Stored data
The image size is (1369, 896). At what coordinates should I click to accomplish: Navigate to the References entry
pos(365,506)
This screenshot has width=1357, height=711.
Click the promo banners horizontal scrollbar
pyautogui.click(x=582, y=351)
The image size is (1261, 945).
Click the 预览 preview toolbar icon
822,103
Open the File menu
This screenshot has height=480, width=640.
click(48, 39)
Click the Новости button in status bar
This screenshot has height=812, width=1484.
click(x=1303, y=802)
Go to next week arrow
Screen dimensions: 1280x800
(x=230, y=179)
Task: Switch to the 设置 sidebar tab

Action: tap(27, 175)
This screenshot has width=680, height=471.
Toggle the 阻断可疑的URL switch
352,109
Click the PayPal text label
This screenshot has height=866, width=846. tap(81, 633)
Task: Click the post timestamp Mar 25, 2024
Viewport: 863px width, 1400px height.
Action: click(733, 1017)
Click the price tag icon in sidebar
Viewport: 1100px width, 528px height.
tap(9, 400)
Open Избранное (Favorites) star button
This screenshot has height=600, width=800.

*WHAT IS NEEDED*
Starting at the line with "Task: Switch to the 设置 sidebar tab", copy every line down to the last one above, exactly as written and with nothing else.

*OUTPUT FOR THIS TASK*
Task: Switch to the 设置 sidebar tab

Action: tap(27, 175)
This screenshot has width=680, height=471.
Toggle the 阻断可疑的URL switch
352,109
Click the PayPal text label
This screenshot has height=866, width=846. tap(81, 633)
Task: Click the post timestamp Mar 25, 2024
Viewport: 863px width, 1400px height.
Action: click(733, 1017)
Click the price tag icon in sidebar
Viewport: 1100px width, 528px height.
tap(9, 400)
Open Избранное (Favorites) star button
This screenshot has height=600, width=800.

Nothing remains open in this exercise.